### Short problem
Return the lines of the listing below exactly as they appear, starting at the line that contains "Choose Last quarter" and ending at the line that contains "Looking at the screenshot, I should (1193, 68).", with both of those lines included.

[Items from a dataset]

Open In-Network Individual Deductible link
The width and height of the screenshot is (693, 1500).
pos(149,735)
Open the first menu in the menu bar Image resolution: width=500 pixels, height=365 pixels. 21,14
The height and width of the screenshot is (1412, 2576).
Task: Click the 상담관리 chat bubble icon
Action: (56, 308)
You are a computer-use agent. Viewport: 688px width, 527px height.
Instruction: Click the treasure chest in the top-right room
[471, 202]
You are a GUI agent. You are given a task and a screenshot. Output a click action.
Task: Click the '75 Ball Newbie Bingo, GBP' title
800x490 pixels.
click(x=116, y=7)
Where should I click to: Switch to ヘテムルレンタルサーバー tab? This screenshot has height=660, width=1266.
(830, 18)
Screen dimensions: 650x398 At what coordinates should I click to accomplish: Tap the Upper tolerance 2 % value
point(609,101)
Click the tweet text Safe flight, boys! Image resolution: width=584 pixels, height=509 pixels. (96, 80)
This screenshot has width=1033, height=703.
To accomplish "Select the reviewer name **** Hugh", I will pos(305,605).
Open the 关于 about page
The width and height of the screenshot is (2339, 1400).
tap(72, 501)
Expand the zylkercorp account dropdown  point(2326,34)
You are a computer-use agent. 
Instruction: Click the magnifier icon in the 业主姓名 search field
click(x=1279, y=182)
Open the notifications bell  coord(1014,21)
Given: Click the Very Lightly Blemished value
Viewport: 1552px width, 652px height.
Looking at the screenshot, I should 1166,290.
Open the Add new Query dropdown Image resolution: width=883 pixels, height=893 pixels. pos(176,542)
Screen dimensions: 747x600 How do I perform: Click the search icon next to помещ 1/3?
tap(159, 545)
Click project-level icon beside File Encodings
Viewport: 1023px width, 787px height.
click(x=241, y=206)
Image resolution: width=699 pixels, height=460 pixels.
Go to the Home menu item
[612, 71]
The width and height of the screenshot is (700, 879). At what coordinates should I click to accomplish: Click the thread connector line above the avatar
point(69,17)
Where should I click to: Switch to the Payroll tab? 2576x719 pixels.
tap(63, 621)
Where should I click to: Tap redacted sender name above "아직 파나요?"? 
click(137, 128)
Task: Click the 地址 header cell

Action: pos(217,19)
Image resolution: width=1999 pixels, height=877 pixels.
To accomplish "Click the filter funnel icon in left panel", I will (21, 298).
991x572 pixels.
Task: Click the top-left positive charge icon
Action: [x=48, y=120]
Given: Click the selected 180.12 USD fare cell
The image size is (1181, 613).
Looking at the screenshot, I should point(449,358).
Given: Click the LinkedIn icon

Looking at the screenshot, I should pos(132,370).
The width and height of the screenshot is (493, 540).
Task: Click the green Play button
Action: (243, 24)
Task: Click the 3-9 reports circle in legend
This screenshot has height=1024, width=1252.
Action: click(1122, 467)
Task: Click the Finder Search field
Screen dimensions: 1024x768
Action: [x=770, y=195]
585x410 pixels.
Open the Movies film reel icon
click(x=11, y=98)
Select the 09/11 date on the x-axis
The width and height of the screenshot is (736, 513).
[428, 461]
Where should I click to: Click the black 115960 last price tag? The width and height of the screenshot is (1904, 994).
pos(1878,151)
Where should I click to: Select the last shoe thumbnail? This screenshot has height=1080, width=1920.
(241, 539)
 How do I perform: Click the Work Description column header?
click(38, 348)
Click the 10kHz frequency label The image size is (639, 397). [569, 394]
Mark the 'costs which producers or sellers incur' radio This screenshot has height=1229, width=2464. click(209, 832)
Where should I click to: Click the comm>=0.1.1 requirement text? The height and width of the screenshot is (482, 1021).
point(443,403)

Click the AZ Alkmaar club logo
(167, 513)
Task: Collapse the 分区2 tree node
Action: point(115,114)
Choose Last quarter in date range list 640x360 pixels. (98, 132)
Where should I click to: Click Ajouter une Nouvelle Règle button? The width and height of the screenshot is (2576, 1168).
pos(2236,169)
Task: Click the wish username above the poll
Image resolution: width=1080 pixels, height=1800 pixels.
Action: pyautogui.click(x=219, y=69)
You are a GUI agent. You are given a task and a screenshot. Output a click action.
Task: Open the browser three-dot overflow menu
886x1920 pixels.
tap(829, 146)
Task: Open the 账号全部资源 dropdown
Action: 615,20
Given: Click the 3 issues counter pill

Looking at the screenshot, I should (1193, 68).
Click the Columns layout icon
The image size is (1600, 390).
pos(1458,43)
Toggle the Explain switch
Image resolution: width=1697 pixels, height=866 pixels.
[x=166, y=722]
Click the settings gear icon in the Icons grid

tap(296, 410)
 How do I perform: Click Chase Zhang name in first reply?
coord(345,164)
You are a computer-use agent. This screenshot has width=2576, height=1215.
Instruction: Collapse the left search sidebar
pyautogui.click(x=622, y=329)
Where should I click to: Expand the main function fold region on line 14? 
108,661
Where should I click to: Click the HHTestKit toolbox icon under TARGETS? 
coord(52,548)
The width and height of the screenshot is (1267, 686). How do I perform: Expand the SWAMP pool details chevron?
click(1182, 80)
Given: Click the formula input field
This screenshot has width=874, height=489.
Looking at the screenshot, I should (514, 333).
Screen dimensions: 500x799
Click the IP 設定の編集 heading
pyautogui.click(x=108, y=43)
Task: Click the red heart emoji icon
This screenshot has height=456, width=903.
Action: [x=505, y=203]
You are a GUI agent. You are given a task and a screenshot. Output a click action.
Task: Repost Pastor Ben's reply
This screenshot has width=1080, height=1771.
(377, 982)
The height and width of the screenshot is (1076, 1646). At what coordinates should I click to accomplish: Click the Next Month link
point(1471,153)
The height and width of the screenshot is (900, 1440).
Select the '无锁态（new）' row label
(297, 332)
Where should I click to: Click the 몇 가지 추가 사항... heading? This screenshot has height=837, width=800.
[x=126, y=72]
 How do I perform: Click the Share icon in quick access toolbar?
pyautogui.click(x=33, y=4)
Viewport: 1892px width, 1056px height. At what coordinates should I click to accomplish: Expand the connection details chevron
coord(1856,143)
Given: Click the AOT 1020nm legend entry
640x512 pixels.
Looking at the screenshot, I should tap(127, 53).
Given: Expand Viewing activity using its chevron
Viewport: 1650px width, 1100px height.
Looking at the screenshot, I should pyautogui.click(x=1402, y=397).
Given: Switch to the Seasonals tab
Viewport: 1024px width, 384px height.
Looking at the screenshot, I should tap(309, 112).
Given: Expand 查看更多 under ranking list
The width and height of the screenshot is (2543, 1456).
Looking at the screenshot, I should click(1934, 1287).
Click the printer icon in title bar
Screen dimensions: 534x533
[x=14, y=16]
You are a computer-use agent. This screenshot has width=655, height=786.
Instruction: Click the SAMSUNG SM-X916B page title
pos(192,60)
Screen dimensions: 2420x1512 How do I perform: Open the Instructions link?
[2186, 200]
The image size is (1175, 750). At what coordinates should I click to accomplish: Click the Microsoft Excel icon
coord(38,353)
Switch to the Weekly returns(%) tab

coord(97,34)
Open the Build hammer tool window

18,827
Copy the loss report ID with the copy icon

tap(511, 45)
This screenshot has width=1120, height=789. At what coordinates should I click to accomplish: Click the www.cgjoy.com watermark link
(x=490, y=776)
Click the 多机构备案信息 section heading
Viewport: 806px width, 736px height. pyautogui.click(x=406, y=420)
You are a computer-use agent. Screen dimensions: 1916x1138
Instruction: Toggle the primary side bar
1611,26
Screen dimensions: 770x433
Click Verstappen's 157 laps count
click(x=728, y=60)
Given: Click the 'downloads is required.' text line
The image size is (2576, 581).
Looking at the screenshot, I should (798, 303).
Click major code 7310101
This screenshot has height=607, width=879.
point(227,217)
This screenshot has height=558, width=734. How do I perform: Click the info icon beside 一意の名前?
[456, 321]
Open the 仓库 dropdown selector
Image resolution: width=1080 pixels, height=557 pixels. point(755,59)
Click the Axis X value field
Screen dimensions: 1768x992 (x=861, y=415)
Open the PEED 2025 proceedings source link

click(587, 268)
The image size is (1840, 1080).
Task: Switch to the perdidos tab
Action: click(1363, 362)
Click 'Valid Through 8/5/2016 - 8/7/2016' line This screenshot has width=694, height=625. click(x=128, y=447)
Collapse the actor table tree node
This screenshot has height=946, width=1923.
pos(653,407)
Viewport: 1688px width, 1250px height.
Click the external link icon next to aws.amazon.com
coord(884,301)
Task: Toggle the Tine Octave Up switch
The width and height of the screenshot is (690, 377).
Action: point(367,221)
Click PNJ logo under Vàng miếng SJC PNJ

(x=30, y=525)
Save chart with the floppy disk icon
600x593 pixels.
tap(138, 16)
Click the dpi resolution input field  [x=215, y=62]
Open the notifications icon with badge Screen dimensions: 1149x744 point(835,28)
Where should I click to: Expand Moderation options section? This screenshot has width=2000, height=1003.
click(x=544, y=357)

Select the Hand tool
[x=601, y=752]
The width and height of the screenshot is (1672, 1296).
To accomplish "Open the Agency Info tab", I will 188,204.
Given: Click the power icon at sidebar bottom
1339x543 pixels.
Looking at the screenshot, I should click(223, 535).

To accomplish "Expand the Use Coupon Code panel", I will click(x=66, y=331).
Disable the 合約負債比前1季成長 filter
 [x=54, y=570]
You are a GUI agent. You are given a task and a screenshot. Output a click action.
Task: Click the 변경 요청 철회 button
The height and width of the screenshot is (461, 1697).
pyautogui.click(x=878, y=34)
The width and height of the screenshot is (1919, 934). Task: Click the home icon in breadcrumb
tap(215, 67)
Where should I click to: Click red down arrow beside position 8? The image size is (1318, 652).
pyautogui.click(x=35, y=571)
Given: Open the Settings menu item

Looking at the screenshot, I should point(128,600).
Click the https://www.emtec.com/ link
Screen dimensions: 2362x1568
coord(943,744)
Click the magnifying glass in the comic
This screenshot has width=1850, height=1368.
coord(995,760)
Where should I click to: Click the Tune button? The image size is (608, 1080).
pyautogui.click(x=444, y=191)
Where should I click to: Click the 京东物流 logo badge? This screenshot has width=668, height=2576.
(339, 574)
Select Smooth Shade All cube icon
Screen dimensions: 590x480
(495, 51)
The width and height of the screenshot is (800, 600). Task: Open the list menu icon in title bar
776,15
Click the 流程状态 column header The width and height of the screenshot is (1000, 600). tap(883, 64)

### Solution
Choose Last quarter in date range list 640x360 pixels. (98, 132)
Where should I click to: Click Ajouter une Nouvelle Règle button? The width and height of the screenshot is (2576, 1168).
pos(2236,169)
Task: Click the wish username above the poll
Image resolution: width=1080 pixels, height=1800 pixels.
Action: pyautogui.click(x=219, y=69)
You are a GUI agent. You are given a task and a screenshot. Output a click action.
Task: Open the browser three-dot overflow menu
886x1920 pixels.
tap(829, 146)
Task: Open the 账号全部资源 dropdown
Action: 615,20
Given: Click the 3 issues counter pill

Looking at the screenshot, I should (1193, 68).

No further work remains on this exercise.